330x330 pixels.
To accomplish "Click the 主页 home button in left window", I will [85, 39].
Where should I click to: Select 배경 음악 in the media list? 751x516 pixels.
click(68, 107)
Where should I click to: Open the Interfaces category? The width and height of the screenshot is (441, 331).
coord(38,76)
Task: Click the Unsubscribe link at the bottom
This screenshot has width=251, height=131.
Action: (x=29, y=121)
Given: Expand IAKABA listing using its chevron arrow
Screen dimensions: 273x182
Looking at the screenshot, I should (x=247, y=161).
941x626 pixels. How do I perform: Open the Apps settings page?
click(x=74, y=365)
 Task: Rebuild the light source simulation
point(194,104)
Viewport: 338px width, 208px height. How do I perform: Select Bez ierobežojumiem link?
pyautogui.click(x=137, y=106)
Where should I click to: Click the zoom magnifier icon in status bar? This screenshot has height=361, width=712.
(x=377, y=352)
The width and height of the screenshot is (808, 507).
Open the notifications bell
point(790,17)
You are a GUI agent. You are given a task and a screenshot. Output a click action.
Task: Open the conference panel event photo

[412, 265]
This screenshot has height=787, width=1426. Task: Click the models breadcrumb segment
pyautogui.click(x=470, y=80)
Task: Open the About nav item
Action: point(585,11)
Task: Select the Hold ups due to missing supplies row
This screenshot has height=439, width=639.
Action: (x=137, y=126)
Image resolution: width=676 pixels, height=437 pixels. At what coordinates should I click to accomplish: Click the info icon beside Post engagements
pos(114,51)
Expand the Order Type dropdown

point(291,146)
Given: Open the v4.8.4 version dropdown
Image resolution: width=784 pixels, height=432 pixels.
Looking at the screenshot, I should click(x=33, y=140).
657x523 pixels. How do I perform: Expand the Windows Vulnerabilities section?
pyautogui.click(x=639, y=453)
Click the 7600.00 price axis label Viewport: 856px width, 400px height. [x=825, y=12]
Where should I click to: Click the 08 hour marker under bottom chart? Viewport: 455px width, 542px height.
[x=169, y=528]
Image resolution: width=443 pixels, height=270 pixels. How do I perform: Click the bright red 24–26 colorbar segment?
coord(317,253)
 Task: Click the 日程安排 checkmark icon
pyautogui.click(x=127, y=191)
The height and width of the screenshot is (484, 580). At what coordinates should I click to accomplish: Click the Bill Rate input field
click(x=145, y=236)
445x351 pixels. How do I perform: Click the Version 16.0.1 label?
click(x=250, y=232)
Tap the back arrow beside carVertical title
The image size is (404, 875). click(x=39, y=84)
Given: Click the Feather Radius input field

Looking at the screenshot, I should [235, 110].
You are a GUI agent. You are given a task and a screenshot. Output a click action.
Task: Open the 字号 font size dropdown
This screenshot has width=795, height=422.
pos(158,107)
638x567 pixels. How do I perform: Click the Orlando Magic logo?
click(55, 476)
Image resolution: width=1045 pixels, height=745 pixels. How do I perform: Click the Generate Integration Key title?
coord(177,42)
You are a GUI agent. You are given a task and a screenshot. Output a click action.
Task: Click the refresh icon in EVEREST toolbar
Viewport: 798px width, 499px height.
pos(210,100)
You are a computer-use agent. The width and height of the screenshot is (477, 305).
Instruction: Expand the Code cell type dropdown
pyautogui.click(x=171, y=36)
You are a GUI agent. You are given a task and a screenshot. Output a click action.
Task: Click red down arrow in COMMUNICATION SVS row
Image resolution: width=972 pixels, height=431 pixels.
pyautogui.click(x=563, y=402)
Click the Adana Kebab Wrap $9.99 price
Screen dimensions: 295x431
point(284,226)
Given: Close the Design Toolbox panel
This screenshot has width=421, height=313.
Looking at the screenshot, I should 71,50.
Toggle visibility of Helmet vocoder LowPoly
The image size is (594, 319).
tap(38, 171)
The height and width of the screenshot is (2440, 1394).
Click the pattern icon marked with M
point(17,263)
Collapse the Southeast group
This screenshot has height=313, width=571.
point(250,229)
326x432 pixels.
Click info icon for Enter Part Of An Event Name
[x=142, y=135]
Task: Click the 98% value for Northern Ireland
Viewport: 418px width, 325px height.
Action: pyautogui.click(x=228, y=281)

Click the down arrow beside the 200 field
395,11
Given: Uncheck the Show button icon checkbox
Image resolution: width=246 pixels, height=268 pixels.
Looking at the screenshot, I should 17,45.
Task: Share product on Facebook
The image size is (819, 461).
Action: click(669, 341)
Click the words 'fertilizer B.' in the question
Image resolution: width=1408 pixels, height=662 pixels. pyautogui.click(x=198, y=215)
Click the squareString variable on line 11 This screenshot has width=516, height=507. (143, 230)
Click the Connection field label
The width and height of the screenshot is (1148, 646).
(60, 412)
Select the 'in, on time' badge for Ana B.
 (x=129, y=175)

☆ ☆ ☆ ☆ ☆

• Required work: For an answer, give a copy of every line in the listing that holds the word "button".

• Solution to the problem:
To accomplish "Click the 主页 home button in left window", I will [85, 39].
Given: Uncheck the Show button icon checkbox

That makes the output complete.